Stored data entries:
++++++
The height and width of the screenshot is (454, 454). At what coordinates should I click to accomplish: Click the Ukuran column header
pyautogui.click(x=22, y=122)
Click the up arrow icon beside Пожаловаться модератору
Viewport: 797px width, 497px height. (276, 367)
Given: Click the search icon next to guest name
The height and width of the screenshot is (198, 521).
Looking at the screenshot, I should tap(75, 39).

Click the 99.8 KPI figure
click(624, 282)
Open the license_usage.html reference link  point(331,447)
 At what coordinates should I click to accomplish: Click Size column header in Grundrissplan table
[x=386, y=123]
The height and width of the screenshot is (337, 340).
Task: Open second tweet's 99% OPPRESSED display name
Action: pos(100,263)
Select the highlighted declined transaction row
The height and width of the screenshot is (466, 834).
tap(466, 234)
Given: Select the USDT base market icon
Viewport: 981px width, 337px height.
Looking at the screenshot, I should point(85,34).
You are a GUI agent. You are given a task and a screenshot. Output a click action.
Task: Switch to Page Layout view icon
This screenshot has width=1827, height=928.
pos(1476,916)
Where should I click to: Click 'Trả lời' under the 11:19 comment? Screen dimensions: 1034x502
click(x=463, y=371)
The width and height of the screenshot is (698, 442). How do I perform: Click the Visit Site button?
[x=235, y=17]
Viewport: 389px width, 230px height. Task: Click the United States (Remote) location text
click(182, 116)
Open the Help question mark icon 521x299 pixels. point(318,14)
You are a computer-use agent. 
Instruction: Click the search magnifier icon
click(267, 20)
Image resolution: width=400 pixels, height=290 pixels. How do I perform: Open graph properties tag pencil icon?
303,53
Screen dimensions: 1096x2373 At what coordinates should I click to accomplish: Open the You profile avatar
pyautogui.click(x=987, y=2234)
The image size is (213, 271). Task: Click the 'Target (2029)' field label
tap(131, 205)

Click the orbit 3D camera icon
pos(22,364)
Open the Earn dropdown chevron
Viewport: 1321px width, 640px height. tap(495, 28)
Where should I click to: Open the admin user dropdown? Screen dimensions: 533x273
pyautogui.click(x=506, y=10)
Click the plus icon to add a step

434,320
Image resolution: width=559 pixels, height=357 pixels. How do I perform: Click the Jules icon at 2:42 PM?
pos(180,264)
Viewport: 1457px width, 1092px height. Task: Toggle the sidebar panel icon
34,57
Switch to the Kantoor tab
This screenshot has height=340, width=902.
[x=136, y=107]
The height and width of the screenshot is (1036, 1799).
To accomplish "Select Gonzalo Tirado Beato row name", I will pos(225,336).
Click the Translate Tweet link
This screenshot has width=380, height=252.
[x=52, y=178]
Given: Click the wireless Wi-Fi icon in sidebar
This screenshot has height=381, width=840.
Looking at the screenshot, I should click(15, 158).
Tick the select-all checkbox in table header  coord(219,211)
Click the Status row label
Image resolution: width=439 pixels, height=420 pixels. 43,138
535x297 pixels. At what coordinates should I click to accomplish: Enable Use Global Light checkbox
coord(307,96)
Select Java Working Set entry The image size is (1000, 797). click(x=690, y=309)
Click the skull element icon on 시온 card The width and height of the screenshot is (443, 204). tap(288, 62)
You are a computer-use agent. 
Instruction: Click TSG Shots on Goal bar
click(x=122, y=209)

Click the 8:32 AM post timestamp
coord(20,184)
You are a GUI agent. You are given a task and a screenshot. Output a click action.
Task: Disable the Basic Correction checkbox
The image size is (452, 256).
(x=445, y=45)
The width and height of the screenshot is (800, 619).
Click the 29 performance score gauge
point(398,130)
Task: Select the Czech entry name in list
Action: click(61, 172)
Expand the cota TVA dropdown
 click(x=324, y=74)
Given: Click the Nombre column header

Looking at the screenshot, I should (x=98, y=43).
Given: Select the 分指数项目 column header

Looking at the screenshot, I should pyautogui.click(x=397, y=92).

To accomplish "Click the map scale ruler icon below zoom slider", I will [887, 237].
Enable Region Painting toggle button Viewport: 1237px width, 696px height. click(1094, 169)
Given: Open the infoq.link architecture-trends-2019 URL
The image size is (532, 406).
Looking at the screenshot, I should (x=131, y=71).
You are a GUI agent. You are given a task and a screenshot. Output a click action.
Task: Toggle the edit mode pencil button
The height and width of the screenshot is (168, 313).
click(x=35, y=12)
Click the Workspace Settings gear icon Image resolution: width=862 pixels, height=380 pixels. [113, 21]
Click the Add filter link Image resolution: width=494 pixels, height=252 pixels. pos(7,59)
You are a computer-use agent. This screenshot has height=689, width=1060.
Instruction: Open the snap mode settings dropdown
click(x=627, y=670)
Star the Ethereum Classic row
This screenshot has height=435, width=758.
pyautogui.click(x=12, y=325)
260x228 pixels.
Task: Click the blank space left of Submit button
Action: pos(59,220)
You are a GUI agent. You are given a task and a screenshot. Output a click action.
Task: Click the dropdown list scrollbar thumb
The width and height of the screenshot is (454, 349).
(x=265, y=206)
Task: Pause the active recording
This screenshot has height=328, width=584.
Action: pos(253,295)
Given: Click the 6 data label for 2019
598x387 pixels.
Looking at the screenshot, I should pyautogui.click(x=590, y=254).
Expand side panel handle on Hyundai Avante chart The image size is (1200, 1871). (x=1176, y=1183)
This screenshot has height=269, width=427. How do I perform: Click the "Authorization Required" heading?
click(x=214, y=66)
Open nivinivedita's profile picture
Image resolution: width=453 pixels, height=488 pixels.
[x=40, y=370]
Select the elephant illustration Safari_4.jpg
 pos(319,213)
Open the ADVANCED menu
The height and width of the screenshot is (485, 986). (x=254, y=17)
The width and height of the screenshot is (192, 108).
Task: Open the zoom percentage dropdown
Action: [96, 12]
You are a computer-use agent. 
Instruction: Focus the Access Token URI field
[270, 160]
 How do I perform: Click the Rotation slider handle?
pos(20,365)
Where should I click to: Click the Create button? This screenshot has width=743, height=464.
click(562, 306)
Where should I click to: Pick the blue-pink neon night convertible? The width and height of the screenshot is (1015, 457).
++++++
→ Exercise: Could you reproduce, exactly, every line above from the line with "Click the Workspace" to the line with "You are a computer-use agent. This", and no other line? Both ends count.

→ Problem solution:
Click the Workspace Settings gear icon Image resolution: width=862 pixels, height=380 pixels. [113, 21]
Click the Add filter link Image resolution: width=494 pixels, height=252 pixels. pos(7,59)
You are a computer-use agent. This screenshot has height=689, width=1060.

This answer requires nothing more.